Sono passati tre anni dall’attentato che ha segnato la vita a centinaia di persone a Nizza. In quell’occasione persero la vita 86 persone, inclusi una giovane madre con il proprio figlio. E a scontarne le conseguenze negli anni successivi è stato il marito e padre superstite, un uomo di 42 anni di nome Tahar Mejri. Sopraffatto dal dolore, in questi giorni ha deciso di lasciarsi andare nelle braccia della morte, così secondo le fonti, è morto “dal dolore”. Era musulmano quindi non si sarebbe mai suicidato, tuttavia da quando ha perso la moglie e il piccolo non è mai più stato lo stesso.

L’associazione Promenade des Anges, come dichiara la presidenza, ha aperto un’inchiesta per stabilire con esattezza le cause del decesso.
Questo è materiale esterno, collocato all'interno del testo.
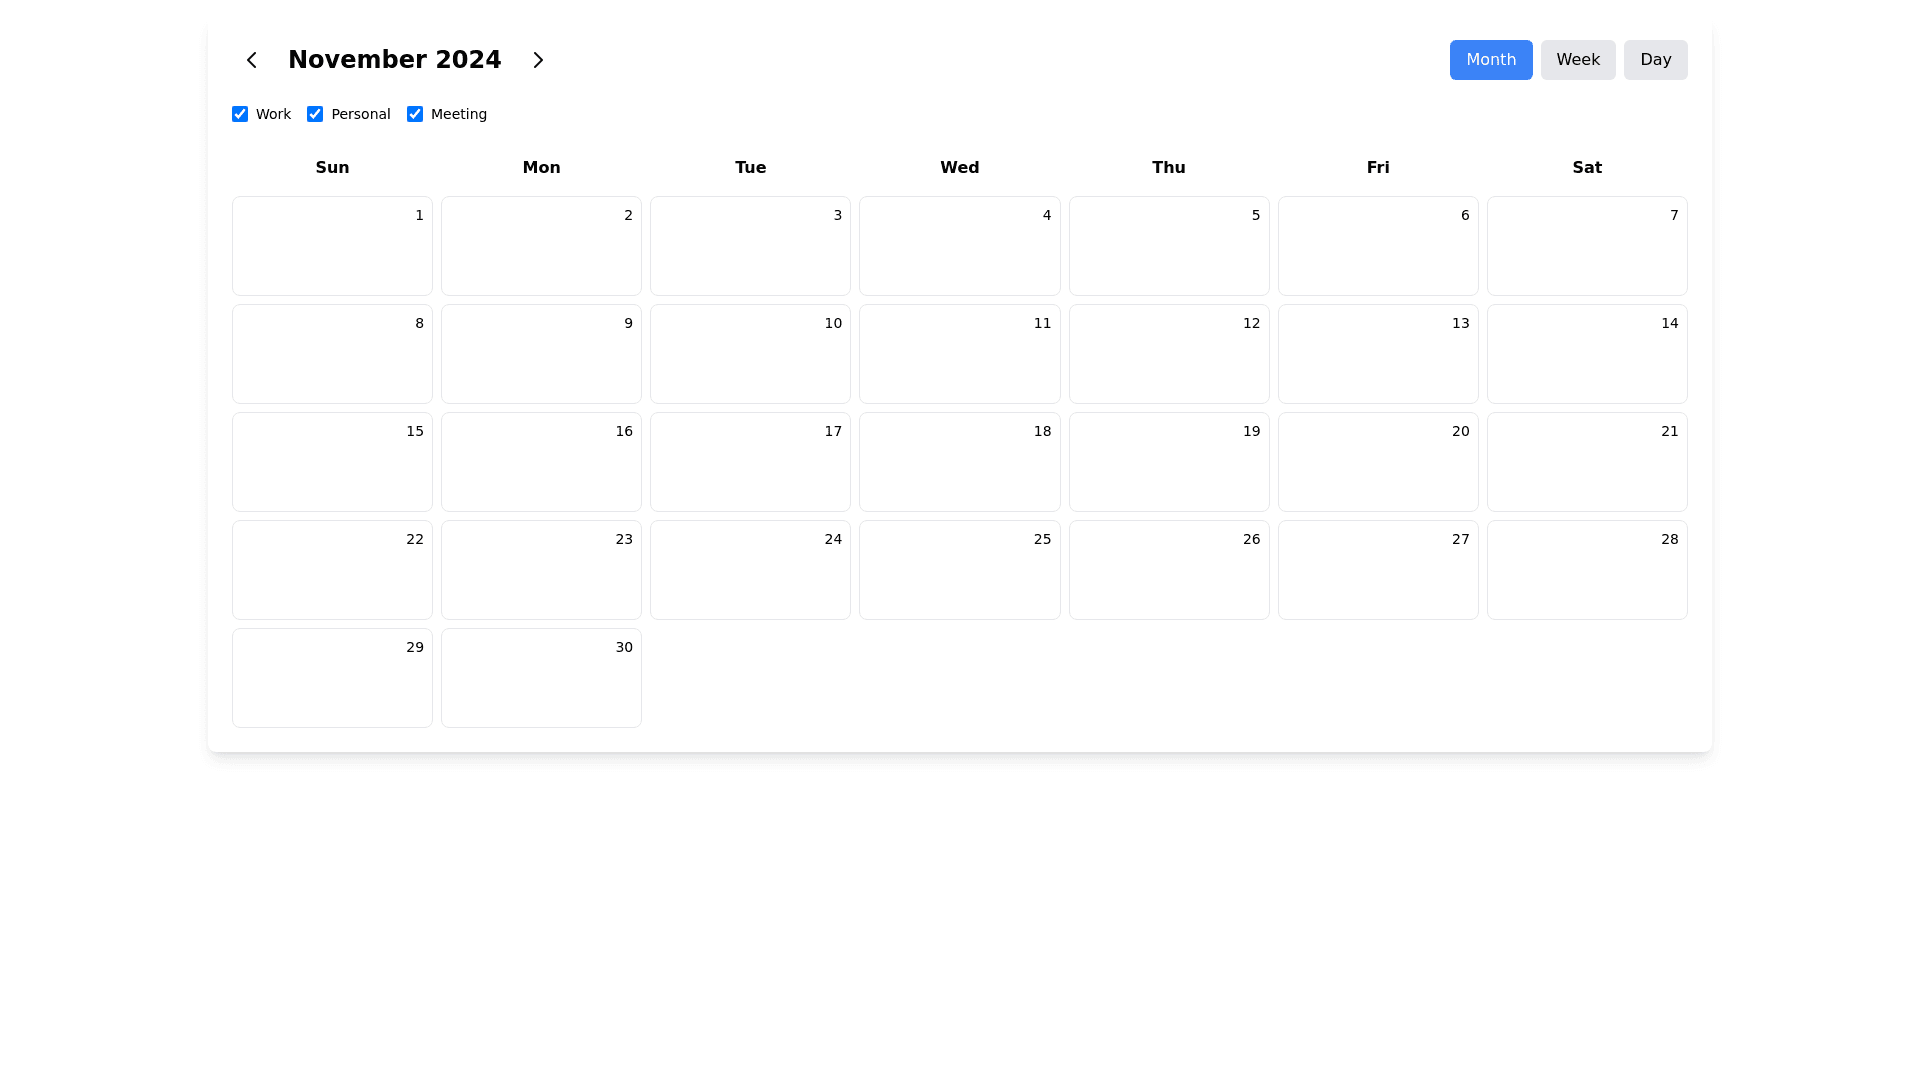Image resolution: width=1920 pixels, height=1080 pixels.
Task: Pick date 21 in the grid
Action: pyautogui.click(x=1586, y=462)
Come affermano i suoi conoscenti, era un uomo che amava la vita e non aveva mai espresso istinti suicidi, anche se, negli ultimi anni era vuoto, il lutto l’aveva segnato inesorabilmente. Se non fosse stato per le sue credenze religiose molto probabilmente si sarebbe suicidato, non sopportando più la terribile assenza dei suoi cari. L’incubo del 14 luglio del 2016 lo ha perseguitato fino a pochi giorni fa; all’epoca dell’attentato eseguito su un furgone da un terrorista jihadista, la moglie rimase uccisa per prima.

Dopo aver visto la terribile scena del corpo della donna, Taher Mejir è corso a cercare il figlio, un bambino di soli 4 anni. Lo ha cercato per giorni senza avere sue notizie quando, dall’ospedale è arrivata la conferma: il bimbo non ce l’aveva fatta, era stato ritrovato il suo cadavere. La disperazione dell’uomo quando ha saputo la morte del proprio figlio è divenuta nota in tutto il paese, è stato un evento straziante che ha commosso tutta la Francia. Sin da allora Taher, sconvolto dalla sua perdita, ha cominciato ad indossare una maglietta con la rappresentazione del figlio tragicamente scomparso.